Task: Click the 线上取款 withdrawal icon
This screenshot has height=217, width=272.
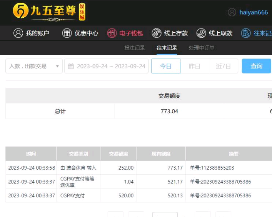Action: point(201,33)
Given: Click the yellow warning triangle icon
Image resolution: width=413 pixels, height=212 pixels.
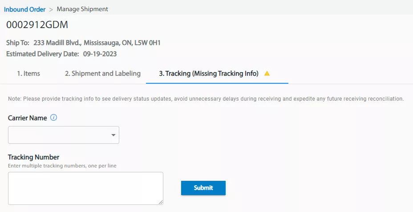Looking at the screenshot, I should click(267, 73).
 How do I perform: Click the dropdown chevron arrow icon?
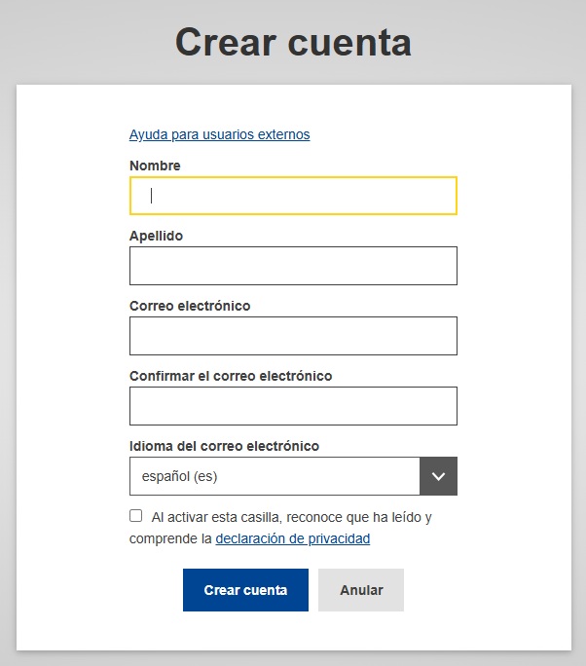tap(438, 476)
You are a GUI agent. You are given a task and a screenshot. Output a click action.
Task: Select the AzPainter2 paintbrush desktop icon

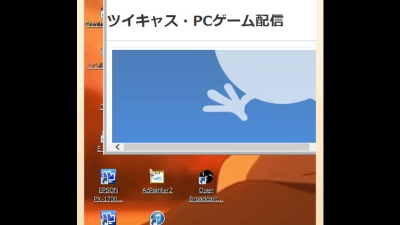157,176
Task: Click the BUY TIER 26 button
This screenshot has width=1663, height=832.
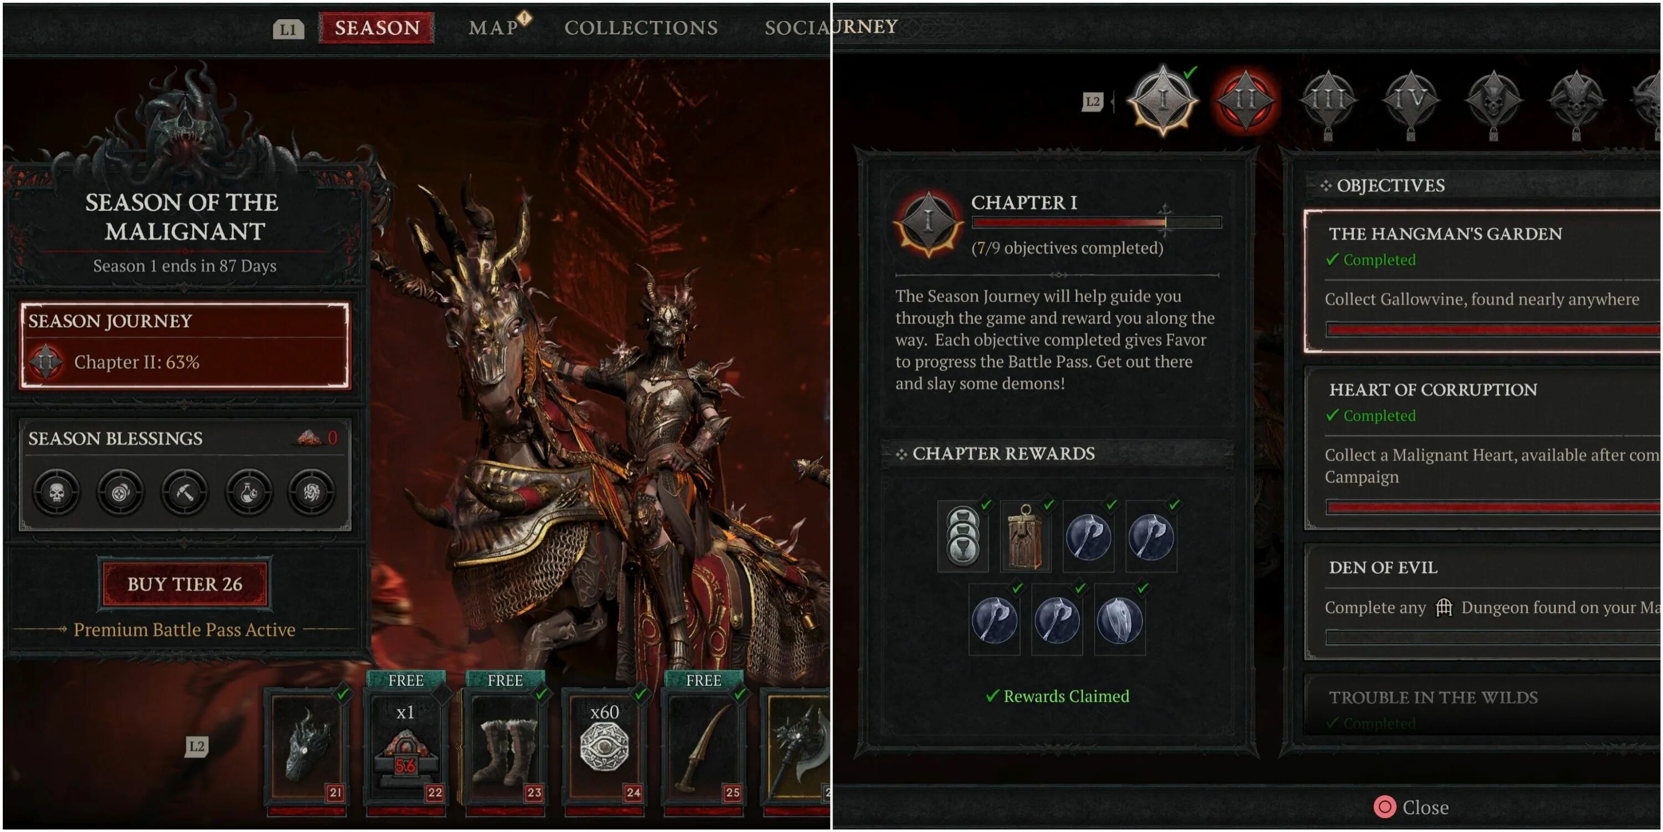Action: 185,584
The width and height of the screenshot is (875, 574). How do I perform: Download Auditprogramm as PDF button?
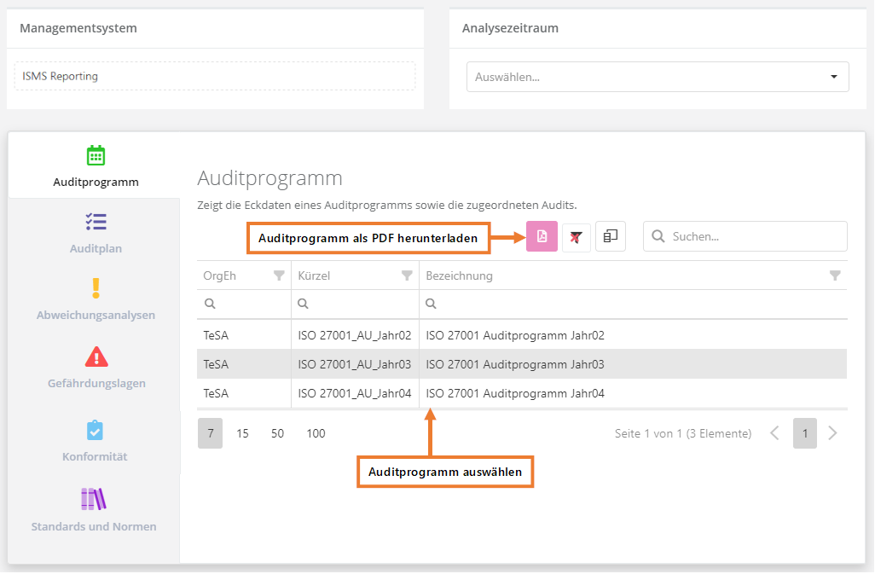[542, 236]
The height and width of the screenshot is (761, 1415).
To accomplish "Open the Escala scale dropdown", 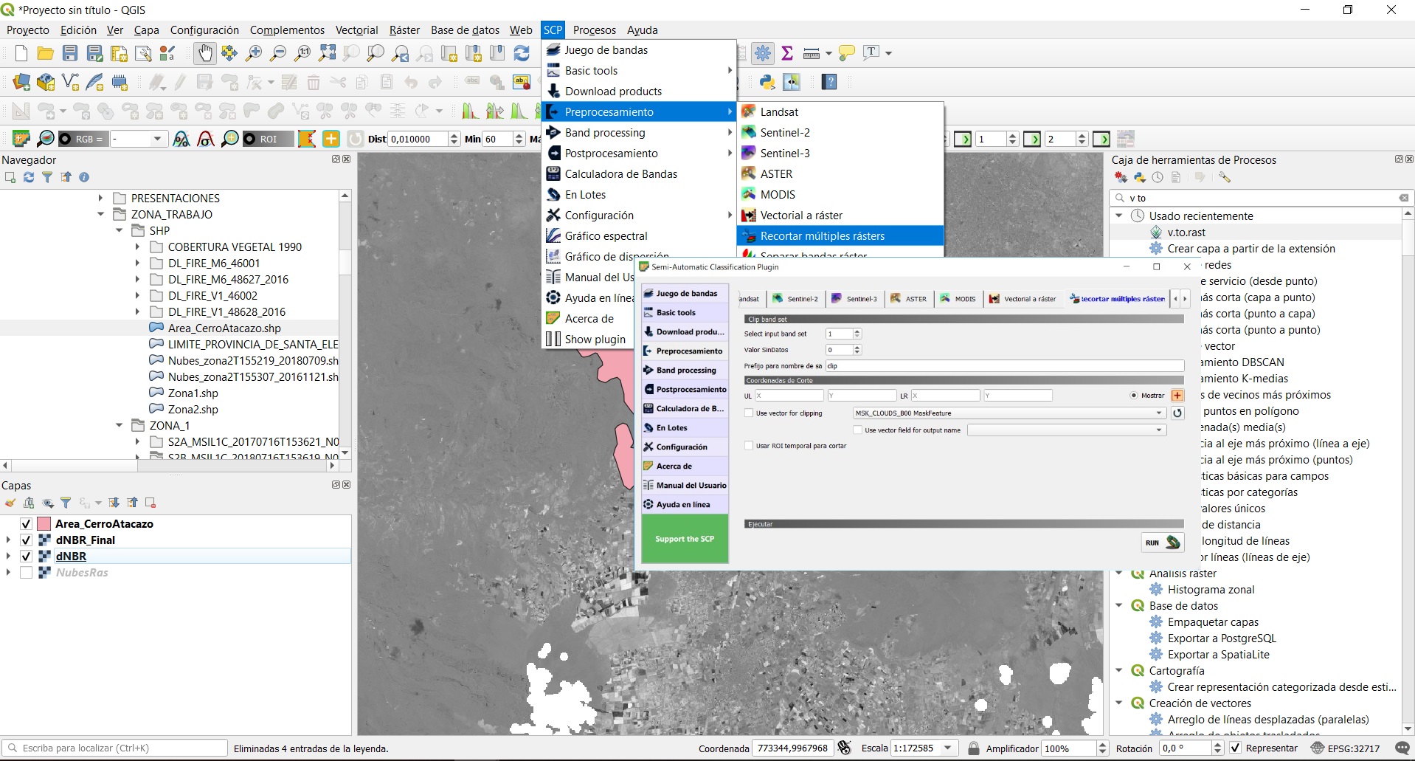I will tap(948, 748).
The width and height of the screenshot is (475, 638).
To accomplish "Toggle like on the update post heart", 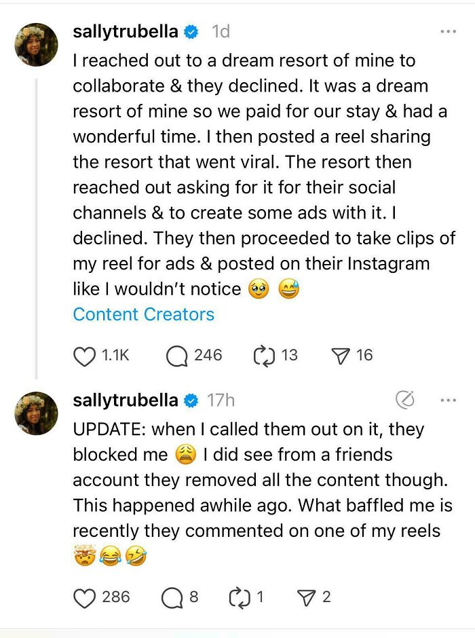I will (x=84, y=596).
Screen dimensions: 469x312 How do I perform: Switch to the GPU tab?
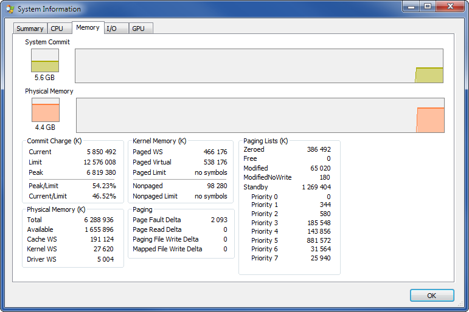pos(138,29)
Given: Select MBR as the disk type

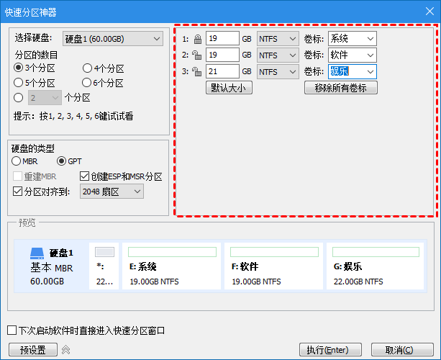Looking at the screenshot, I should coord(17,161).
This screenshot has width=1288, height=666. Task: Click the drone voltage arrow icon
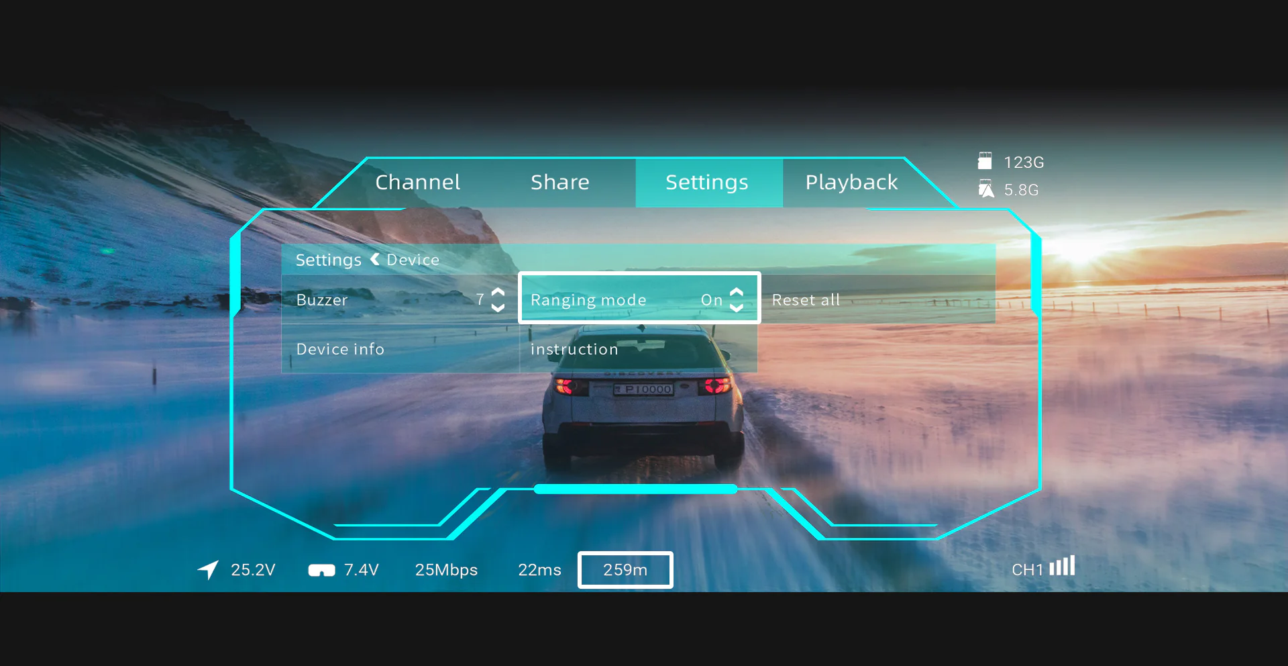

PROBLEM DETAILS » Find each line above containing the string "height", with case counting, and copy those lines.

REPLY TO THE EXERCISE »
This screenshot has height=217, width=272.
Image resolution: width=413 pixels, height=212 pixels.
This screenshot has width=1663, height=832.
The width and height of the screenshot is (875, 574). How do I perform: Download Auditprogramm as PDF button?
The height and width of the screenshot is (761, 1415).
The width and height of the screenshot is (475, 638).
This screenshot has width=1288, height=666. Task: Click the drone voltage arrow icon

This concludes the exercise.